On January 17, Harvey will unveil Stealth Wear at a studio in London. There he’ll debut his “new counter surveillance fashions” that he plans to also test before his private audience.
“Building off previous work with CV Dazzle, camouflage from face detection, Privacy Mode continues to explore the aesthetics of privacy and the potential for fashion to challenge authoritarian surveillance,” the press release reads.
In collaboration with NYC fashion designer Johanna Bloomfield, Harvey has tried to tackle “some of the most pressing and sophisticated forms of surveillance today.”
Ultimately, it’s a fashion statement that says an earful to those enabling a growing spy state.
“I think building privacy into modern garments can make them feel more comfortable and, like armor, more protected,” Harvey told Rhizome last year. “Data and privacy are increasingly valuable personal assets and it doesn’t make sense to not protect them. It’s also a great conversation starter.”

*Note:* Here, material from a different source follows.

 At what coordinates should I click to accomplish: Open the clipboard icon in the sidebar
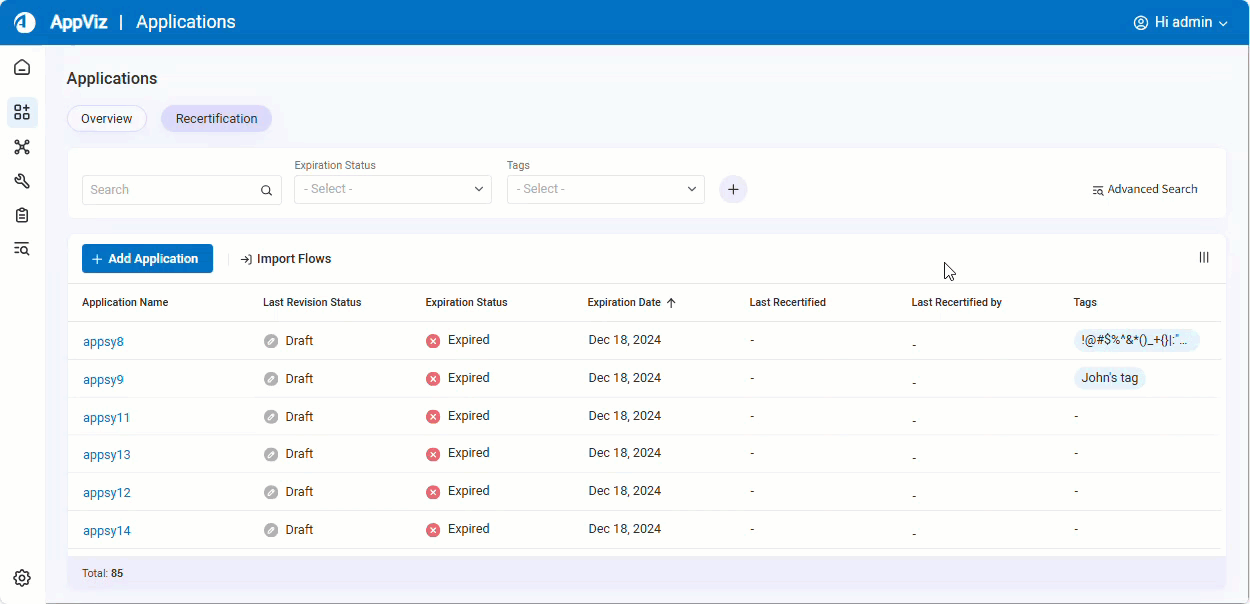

Harvey hopes to get those conversations starting next week in London, where he will unveil an anti-drone hoodie and matching scarf, a shirt that shields the wearer from X-rays and a pocket protector that he says blocks cell phones from sending and receiving signals.
For the hoodie and scarf set, Harvey and Bloomfield use materials designed to thwart thermal imaging, which the artist says most UAVs employ in order to zero-in on targets. The t-shirt allegedly protects a person’s internal organs from harmful X-rays and the “Off Pocket” pants accessory disconnects mobile devices from service providers with special materials.

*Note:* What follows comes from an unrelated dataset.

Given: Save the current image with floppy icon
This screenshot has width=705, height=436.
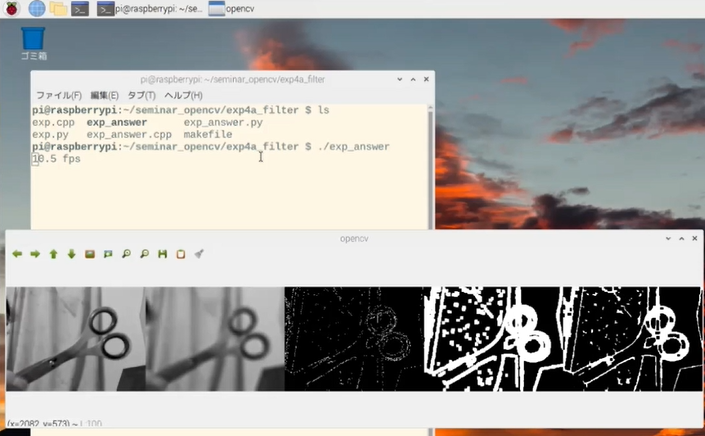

“Smartphones infiltrate our senses. They cause anxiety, phantom vibrations, and keep us on alert,” he told Rhizome. “We expend energy maintaining an always-on connection. Smartphones should come with a switch to turn this off, but they don’t. Turning my iPhone off and back on takes 45 seconds. Using flight mode is also clumsy. I wanted a way to quickly and politely disconnect myself without relying on the phone’s software or hardware features. The Off Pocket circumvents this design flaw.”
“[W]hen I first modified my pants with signal attenuating fabric, it felt odd to be unplugged. It was as if I had blocked out part of the world, covered my ears, or closed my eyes. But then I adjusted and realized that I had just opened them again.”
The artist says accompanying each project will be either recorded and in-person demonstrations that reveal the process behind each specific technology and counter technology relevant to his work.
Speaking to the UK’s Register back in 2010, Harvey said even then that surveillance was becoming more prevalent.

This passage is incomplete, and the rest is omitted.